# TASK REQUIREMENTS:
Switch "Detach" to "Attach" in the listing lines starting at the one containing "The height and width of the screenshot is (480, 890)." and ending at the one containing "Screen dimensions: 1404x600 pos(889,576)", and give back only those lines with nothing else altered.

# RECORDED DATA:
--------------------------------

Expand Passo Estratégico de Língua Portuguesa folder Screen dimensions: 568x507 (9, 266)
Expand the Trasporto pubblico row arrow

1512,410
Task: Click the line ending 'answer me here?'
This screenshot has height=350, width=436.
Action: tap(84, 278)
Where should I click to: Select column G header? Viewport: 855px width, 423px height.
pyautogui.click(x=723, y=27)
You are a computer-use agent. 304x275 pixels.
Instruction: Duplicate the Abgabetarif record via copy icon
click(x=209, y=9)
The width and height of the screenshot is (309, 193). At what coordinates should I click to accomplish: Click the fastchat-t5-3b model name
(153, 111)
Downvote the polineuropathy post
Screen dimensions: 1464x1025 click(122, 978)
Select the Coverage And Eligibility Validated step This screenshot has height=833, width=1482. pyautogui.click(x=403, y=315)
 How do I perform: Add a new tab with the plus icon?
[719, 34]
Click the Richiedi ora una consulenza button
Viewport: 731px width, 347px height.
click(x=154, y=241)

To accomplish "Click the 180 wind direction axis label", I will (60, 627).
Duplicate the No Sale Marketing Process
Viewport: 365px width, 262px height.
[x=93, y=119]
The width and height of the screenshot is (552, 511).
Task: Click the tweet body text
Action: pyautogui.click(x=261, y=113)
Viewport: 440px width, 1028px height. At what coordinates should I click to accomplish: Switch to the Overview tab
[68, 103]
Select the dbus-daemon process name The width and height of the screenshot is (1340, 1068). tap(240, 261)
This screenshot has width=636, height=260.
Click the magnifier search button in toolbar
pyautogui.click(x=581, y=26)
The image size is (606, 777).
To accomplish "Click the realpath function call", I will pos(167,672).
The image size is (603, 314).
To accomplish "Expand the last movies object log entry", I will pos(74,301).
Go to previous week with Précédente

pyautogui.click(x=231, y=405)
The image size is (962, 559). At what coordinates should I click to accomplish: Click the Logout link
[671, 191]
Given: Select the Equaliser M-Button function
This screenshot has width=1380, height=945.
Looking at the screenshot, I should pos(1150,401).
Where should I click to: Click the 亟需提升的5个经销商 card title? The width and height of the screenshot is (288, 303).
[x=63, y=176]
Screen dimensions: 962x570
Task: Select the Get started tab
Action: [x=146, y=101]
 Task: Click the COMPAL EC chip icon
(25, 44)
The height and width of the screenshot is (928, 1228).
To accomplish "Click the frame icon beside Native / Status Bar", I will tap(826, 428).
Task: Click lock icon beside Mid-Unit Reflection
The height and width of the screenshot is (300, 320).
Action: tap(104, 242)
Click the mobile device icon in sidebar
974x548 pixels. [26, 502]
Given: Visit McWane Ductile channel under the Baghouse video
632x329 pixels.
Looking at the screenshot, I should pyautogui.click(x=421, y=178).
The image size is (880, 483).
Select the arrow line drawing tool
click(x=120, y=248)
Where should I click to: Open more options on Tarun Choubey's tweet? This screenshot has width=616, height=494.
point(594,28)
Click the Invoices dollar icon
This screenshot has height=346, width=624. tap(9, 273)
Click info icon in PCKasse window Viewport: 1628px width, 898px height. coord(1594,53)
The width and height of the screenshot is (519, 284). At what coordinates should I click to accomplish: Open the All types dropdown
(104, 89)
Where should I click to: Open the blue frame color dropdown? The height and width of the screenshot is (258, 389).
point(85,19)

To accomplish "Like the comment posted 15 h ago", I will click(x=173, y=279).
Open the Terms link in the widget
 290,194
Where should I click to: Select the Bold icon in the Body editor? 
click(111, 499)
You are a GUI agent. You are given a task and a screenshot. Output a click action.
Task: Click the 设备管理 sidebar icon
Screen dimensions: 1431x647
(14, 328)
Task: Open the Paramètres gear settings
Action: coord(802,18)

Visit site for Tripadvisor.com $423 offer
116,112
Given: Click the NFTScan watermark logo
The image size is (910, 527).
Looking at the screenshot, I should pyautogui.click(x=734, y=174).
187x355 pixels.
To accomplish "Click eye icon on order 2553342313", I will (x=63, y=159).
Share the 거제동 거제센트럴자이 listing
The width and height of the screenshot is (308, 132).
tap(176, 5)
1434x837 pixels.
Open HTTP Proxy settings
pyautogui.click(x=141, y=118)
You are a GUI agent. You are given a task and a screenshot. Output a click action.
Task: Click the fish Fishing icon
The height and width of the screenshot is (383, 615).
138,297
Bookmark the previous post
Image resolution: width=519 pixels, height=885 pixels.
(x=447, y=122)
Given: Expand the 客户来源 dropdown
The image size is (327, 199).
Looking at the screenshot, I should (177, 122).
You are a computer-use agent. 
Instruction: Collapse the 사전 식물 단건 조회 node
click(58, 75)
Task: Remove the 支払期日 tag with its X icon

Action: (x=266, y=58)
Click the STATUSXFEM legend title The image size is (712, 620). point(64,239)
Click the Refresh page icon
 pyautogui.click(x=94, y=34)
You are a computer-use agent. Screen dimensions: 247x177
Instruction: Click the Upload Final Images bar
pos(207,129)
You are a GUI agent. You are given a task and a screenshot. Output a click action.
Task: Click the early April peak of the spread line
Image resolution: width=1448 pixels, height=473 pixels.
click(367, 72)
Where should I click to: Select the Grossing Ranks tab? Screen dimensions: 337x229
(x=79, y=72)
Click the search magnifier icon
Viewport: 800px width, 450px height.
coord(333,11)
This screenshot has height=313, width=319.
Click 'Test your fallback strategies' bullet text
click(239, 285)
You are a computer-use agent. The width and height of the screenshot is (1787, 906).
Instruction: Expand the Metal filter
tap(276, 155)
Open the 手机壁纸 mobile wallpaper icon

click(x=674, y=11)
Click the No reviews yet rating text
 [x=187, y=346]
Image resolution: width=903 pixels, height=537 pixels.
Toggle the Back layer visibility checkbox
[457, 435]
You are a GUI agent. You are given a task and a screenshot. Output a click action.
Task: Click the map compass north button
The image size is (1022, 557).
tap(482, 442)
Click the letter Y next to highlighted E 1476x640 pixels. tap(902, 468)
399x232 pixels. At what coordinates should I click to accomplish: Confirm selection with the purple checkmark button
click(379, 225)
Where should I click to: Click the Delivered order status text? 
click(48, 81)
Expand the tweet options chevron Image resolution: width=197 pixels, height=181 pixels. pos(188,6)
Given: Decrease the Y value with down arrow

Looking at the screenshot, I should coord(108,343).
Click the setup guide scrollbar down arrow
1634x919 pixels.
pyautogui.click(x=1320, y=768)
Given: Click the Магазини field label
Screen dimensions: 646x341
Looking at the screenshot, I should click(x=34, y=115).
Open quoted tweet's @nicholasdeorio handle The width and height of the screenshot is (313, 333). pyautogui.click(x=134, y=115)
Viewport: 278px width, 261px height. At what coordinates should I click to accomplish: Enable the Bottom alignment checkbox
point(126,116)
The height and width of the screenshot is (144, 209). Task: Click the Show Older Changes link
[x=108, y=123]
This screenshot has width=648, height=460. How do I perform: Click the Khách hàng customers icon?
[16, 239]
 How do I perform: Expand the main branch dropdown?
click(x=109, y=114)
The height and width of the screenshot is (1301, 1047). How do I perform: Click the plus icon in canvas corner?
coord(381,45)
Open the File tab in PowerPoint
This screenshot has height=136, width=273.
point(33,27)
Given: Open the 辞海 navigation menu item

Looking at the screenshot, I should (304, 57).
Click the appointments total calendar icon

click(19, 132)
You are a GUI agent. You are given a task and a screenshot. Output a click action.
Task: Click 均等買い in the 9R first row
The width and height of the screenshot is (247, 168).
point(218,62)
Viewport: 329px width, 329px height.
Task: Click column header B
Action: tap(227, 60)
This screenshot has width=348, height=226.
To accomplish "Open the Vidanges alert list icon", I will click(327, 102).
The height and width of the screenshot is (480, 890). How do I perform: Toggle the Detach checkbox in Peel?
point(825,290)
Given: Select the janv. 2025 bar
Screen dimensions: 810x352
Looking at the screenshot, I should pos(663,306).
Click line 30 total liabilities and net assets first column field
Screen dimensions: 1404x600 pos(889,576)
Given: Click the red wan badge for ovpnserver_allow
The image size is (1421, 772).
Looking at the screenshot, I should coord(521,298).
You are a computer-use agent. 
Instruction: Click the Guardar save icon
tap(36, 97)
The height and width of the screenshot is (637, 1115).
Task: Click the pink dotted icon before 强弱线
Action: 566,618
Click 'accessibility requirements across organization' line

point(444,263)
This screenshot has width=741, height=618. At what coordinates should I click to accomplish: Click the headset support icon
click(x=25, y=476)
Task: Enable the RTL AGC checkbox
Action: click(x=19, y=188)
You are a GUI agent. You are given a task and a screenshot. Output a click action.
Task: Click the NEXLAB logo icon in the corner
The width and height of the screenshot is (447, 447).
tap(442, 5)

--------------------------------

# OUTPUT:
The height and width of the screenshot is (480, 890). How do I perform: Toggle the Attach checkbox in Peel?
point(825,290)
Given: Select the janv. 2025 bar
Screen dimensions: 810x352
Looking at the screenshot, I should pos(663,306).
Click line 30 total liabilities and net assets first column field
Screen dimensions: 1404x600 pos(889,576)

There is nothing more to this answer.